Em Roma, manifestantes marcharam pelo quarto dia consecutivo, empunhando faixas com frases como “Todos somos palestinos”, “Palestina livre” e “Parem o genocídio”. Os organizadores falaram em 1 milhão de pessoas, mas a polícia italiana estimou cerca de 250 mil participantes. A primeira-ministra Giorgia Meloni criticou atos de vandalismo durante a manifestação, após uma estátua de João Paulo II ter sido danificada. “Dizem se manifestar pela paz, mas insultam a memória de um verdadeiro defensor dela”, afirmou.

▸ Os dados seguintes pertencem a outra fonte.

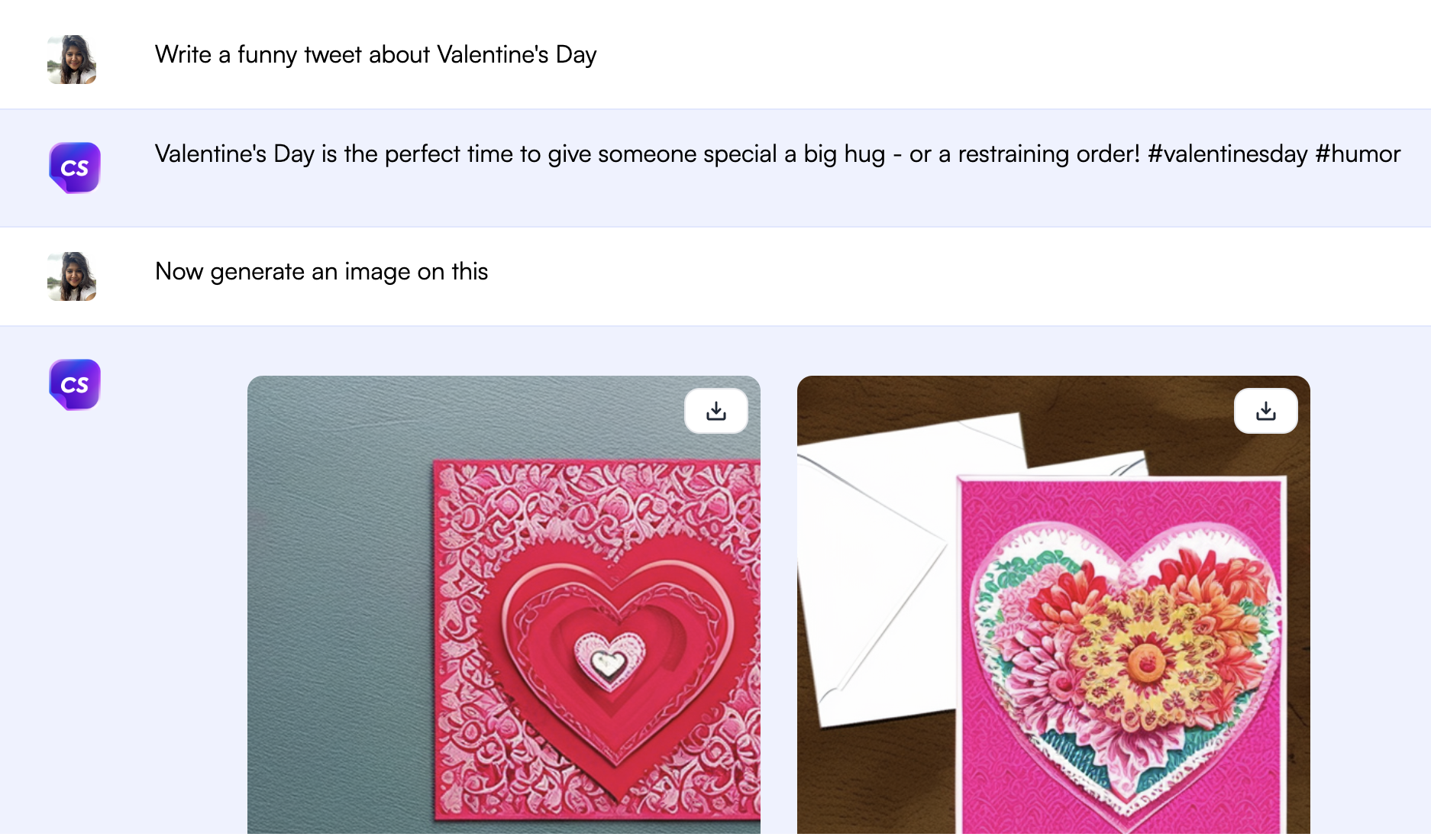Image resolution: width=1431 pixels, height=840 pixels.
Task: Click the CS logo beside the generated images
Action: click(74, 385)
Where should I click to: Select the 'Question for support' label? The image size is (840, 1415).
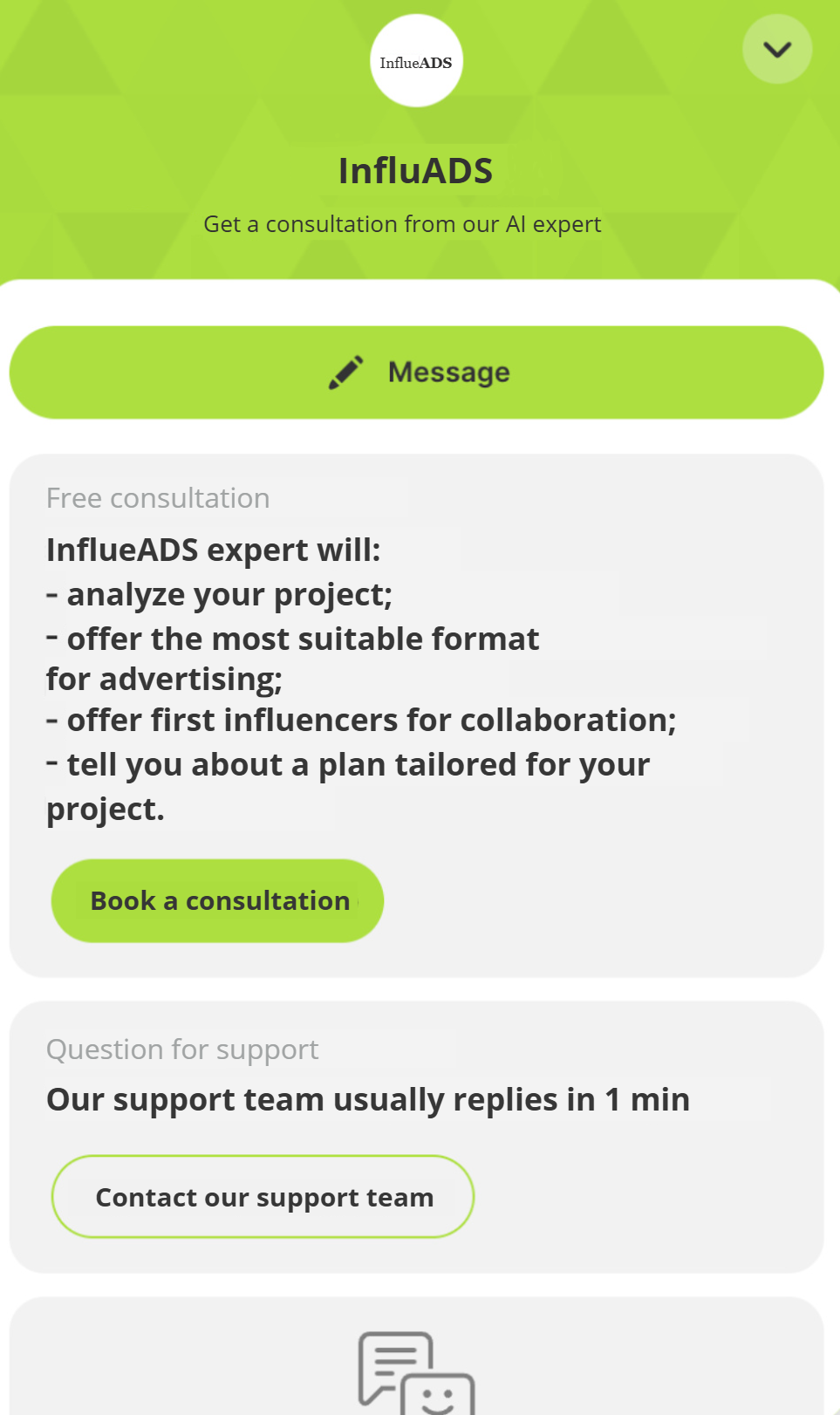pos(182,1049)
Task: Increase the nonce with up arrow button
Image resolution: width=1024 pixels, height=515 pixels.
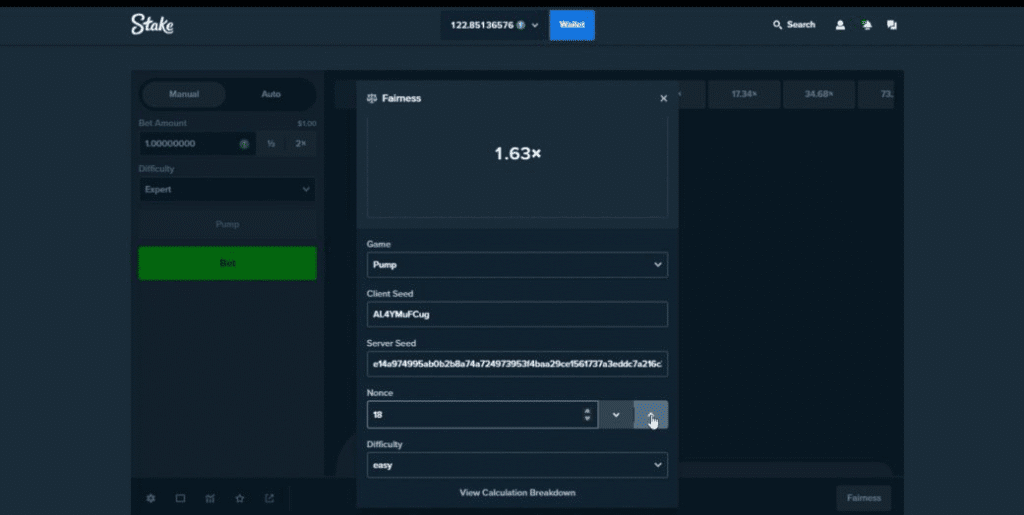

Em Barcelona, cerca de 70 mil pessoas participaram de uma marcha pacífica. O professor Jordi Bas destacou o simbolismo dos protestos: “É a única coisa que pode dar à população palestina um pouco de ânimo — ver que o mundo inteiro se mobiliza em solidariedade”.
Em Madri, as autoridades estimaram 92 mil manifestantes. O estudante Marcos Pagadizabal, de 19 anos, disse: “Somos nós, aqueles cujas vidas não correm risco, que temos que lutar por aqueles que estão realmente sofrendo”. O chanceler espanhol José Manuel Albares confirmou que 50 espanhóis estão entre os detidos em Israel.
Na Irlanda, milhares se reuniram em Dublin, pedindo sanções contra Israel e a inclusão dos palestinos em qualquer plano de cessar-fogo. “Qualquer proposta sem a participação da população afetada deve ser questionada”, afirmou o médico John-Paul Murphy, de 37 anos.
Em Londres, os protestos foram marcados por tensão. A polícia registrou 355 prisões durante uma concentração em apoio ao grupo proibido Ação Palestina. O primeiro-ministro Keir Starmer havia pedido o cancelamento dos atos após um ataque a uma sinagoga na quinta-feira (2).
Especialistas afirmam que os protestos refletem o crescimento da pressão popular sobre governos europeus para que adotem uma postura mais firme em defesa da paz e dos direitos humanos no Oriente Médio.